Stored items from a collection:
▽

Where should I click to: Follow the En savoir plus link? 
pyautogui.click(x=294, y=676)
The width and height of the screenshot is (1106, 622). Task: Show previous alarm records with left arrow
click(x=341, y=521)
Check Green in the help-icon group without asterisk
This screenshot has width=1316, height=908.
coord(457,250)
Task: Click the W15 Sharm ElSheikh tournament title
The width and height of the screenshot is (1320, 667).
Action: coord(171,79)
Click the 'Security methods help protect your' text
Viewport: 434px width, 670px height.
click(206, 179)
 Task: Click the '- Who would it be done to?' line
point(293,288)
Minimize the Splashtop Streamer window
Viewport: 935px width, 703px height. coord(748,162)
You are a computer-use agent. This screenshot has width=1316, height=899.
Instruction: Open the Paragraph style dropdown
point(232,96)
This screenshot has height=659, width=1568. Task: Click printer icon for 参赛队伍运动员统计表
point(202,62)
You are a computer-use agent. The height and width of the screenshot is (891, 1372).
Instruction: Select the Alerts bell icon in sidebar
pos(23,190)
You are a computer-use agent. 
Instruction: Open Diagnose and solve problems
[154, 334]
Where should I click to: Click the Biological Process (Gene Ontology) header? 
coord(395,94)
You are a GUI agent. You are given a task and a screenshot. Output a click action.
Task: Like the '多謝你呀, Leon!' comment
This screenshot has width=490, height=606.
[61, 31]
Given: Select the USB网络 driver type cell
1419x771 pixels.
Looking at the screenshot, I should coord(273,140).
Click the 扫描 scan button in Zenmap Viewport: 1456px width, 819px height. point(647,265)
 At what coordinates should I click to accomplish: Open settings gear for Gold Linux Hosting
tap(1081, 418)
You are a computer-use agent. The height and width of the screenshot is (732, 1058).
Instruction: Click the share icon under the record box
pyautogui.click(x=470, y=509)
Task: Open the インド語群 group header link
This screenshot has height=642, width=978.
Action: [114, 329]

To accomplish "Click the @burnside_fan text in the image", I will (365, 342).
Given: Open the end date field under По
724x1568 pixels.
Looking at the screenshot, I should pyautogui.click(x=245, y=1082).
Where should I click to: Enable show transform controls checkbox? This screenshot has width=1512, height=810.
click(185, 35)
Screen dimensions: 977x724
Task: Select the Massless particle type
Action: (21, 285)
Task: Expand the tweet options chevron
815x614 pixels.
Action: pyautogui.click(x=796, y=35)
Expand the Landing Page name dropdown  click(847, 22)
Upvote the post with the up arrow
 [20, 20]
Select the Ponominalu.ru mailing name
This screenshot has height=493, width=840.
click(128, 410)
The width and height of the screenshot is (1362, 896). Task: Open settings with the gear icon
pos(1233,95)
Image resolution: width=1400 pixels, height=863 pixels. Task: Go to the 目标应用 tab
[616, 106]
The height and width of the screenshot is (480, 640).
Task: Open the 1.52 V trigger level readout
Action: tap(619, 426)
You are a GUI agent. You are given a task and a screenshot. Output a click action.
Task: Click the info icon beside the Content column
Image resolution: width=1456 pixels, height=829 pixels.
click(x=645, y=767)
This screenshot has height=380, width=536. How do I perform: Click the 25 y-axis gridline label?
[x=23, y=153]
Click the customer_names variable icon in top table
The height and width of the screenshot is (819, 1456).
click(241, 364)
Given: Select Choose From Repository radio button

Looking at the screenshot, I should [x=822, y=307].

△

# [EXERCISE INSTRUCTIONS]
Render the data as a JSON list of strings with one string per line, omitting blank lines, starting with the line that contains "Task: Expand the tweet options chevron" and going on through the line that contains "click(241, 364)".

# [EXPECTED ANSWER]
[
  "Task: Expand the tweet options chevron",
  "815x614 pixels.",
  "Action: pyautogui.click(x=796, y=35)",
  "Expand the Landing Page name dropdown  click(847, 22)",
  "Upvote the post with the up arrow",
  " [20, 20]",
  "Select the Ponominalu.ru mailing name",
  "This screenshot has height=493, width=840.",
  "click(128, 410)",
  "The width and height of the screenshot is (1362, 896). Task: Open settings with the gear icon",
  "pos(1233,95)",
  "Image resolution: width=1400 pixels, height=863 pixels. Task: Go to the 目标应用 tab",
  "[616, 106]",
  "The height and width of the screenshot is (480, 640).",
  "Task: Open the 1.52 V trigger level readout",
  "Action: tap(619, 426)",
  "You are a GUI agent. You are given a task and a screenshot. Output a click action.",
  "Task: Click the info icon beside the Content column",
  "Image resolution: width=1456 pixels, height=829 pixels.",
  "click(x=645, y=767)",
  "This screenshot has height=380, width=536. How do I perform: Click the 25 y-axis gridline label?",
  "[x=23, y=153]",
  "Click the customer_names variable icon in top table",
  "The height and width of the screenshot is (819, 1456).",
  "click(241, 364)"
]